Impostos

Fisco alarga raio de ação da Unidade de Grandes Contribuintes

António Mendonça Mendes, secretário de Estado dos Assuntos Fiscais. Fotografia: Reinaldo Rodrigues/Global Imagens
António Mendonça Mendes, secretário de Estado dos Assuntos Fiscais. Fotografia: Reinaldo Rodrigues/Global Imagens

A generalidade das instituições financeiras vai passar a ser acompanhada pela Unidade de Grandes Contribuintes.

Até agora, apenas os bancos e sociedades financeiras com um volume de negócios anual superior a um determinado valor (100 milhões de euros, pelo menos) ou que tivessem pago 20 milhões de euros em impostos eram acompanhadas pela Unidade de Grandes Contribuintes, mas o governo retirou estes limite da lei, alargando o raio de ação desta Unidade à generalidade das instituições financeiras.

De acordo com uma portaria publicada esta sexta-feira em Diário da República – e que produz efeitos a 1 de janeiro de 2018 – para que o escrutínio destes contribuintes passe a ser feito pela UGC basta que se trate de entidade sob supervisão do Banco de Portugal, da Comissão do Mercados de Valores Mobiliários ou da Autoridade de Supervisão de Seguros e Fundos de Pensões. A única exceção vai para as entidades com atividade de mediação de seguros.

A estas entidades juntam-se ainda as que, não sendo alvo daquela supervisão, tenham um registo de volume de negócios superior a 200 milhões de euros.

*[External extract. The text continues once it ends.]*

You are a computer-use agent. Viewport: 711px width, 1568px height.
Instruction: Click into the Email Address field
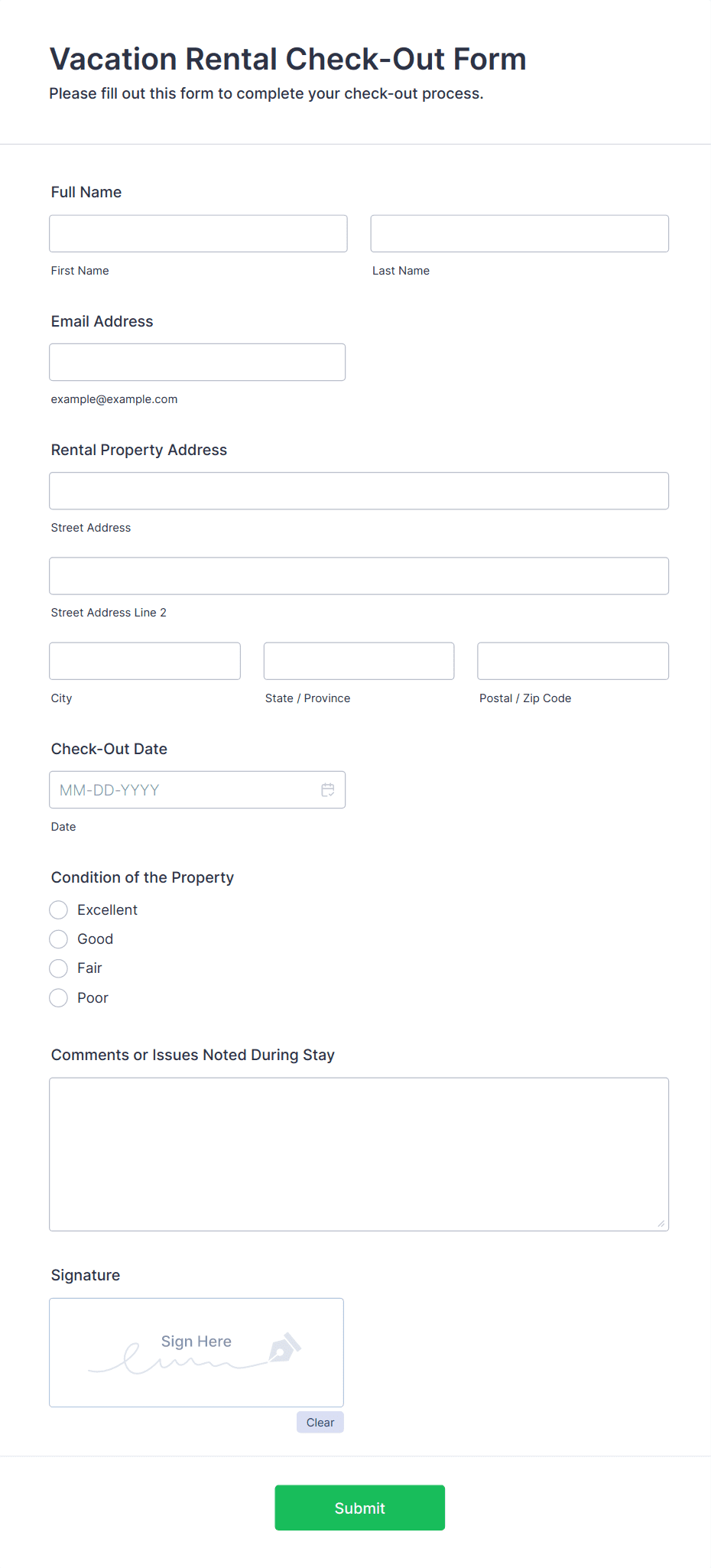(x=197, y=362)

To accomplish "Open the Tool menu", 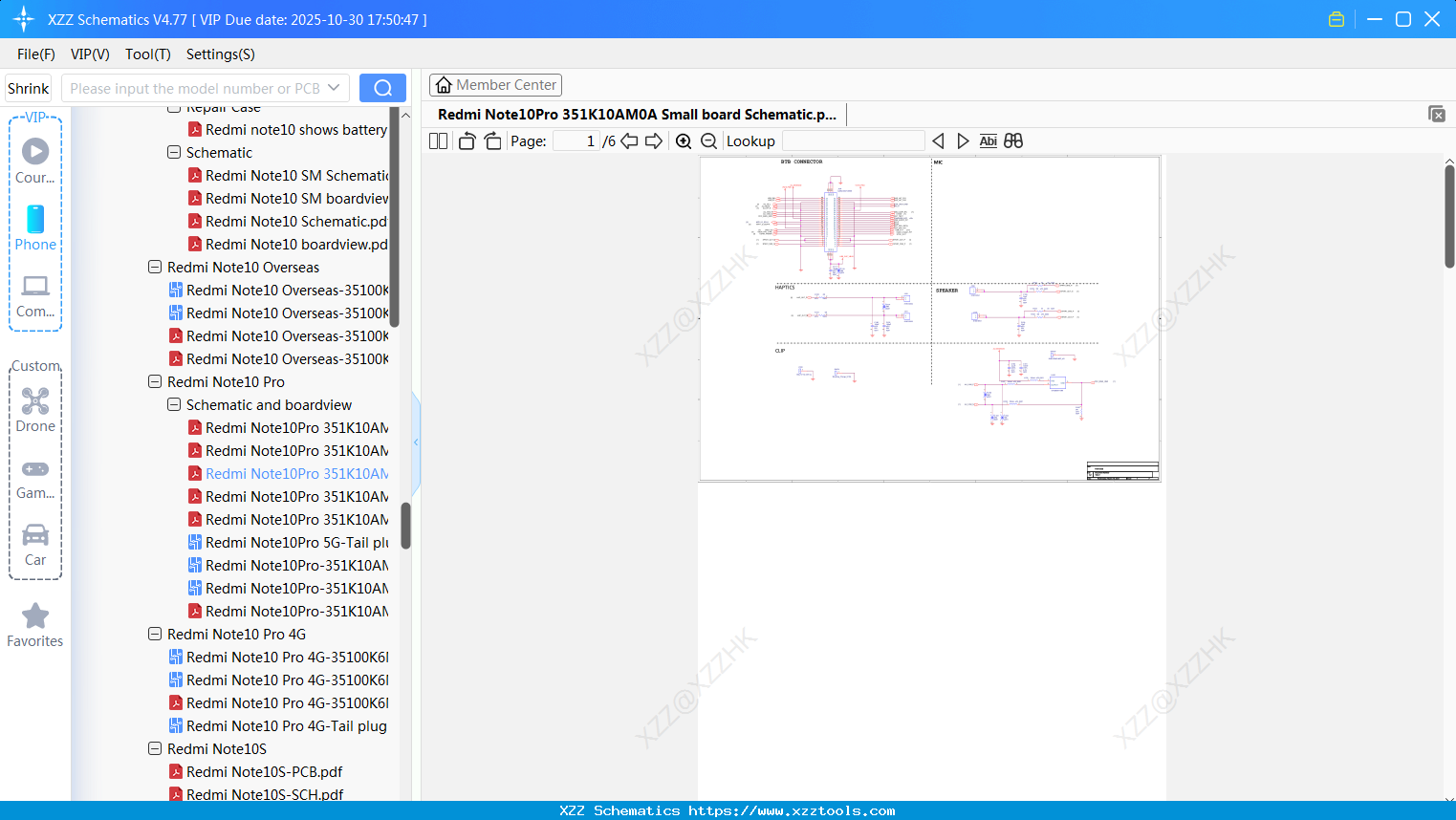I will [x=147, y=54].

Como os critérios não são cumulativos (basta preencher um), a UGC vai passar assim a verificar de perto a atividade de um leque mais alargados de instituições financeiras.

Criada em 2012, a UGC tem vindo a alargar o raio de ação. Inicialmente acompanhava apenas empresas mas em 2016 passou também a ter na sua mira contribuintes individuais com elevado património, ou seja, particulares com rendimentos superiores a 750 mil euros ou com bens e direitos de valor superior a 5 milhões de euros.

Este acompanhamento aos particulares é precedido por uma notificação previa ao visado e mantém-se por quatro anos, mesmo que estes deixem de preencher o critério que levou a que entrassem na esfera de ação da Unidade de Grandes Contribuintes.